7 thoughts on “CDT towns & resupply advice

  1. Donald L

    Hi SASS
    Hope you are settled and doing well. I am an old guy in Central Oregon and have followed and looked forward to your CDT and PCT postings on your Facebook page.

    You did a wonderful job relating your experiences, very scary and difficult much to often. I have closely followed your trail adventures since Popeye/Kayla last year, mentioned your web page on her trail journal as she sadly left the PCT at Kennedy Meadows due to health issues.

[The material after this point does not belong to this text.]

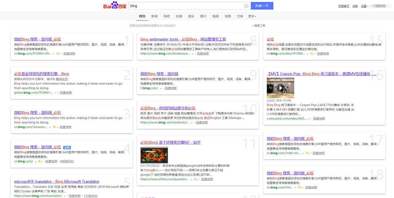Switch to the 视频 video tab

[x=215, y=16]
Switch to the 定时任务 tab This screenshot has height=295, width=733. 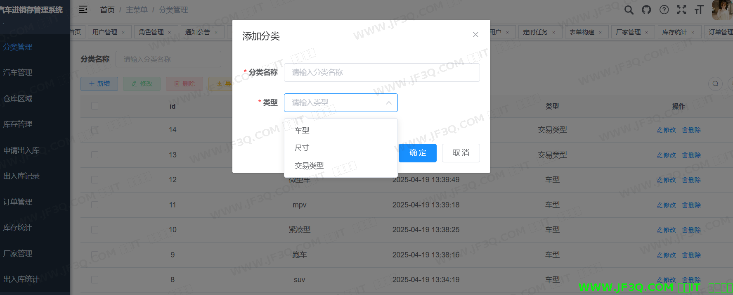pyautogui.click(x=535, y=32)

    Thank you for taking the time to post your trail write ups and your great pictures along the trail. That was a lot of work for you and was looked forward to and greatly appreciated. Yours is as complete and well written and I would say the best of any of the Trail Journals I have followed over the years.

    Congratulations and high five to you and Adam on your hike and all the best for your future. Again, thank you so much. Don Hendrix, Redmond Oregon


  2. Greetings Sass, great information and many thanks for it. One question. A mailing address for Benchmark Ranch? Also any information about Marysville, MT. I noticed it on the map and it appears to have a PO and one hotel/lodge not to far from the trail. Again many thanks and enjoy the hike out there. .


    1. Benchmark Wilderness Ranch
      Darwin and Shellie Heckman
      422 County Line Road
      Fairfield, MT 59436

      They also require a $25 check for holding the package which is to be sent separately. I recommend sending the box 2-3 weeks before you plan to arrive as well.

      I have no information on the town of Marysville. Some hikers hitch into Augusta to resupply instead of going to Benchmark Ranch. I was offered a ride from a local who was going into town, but this is a difficult place to hitch into and out of town. Happy trail planning!


  3. Jan Barlow

    Question on Yogi’s book it reads that Benchmark Ranch is 3.8 miles off the trail.. However I googled the address and it is about 60 miles away… Do they have another place closer to the trail? If yes is the trail marked to let me know how to get there? Thank you so much…


    1. Benchmark Ranch is a few miles off trail. If you use Ley maps, he has a route that brings you a bit closer to the ranch. I no longer have a copy of my map to share that information with you. It is an easy flat dirt road walk to the ranch. We were offered a ride down to the ranch by a local.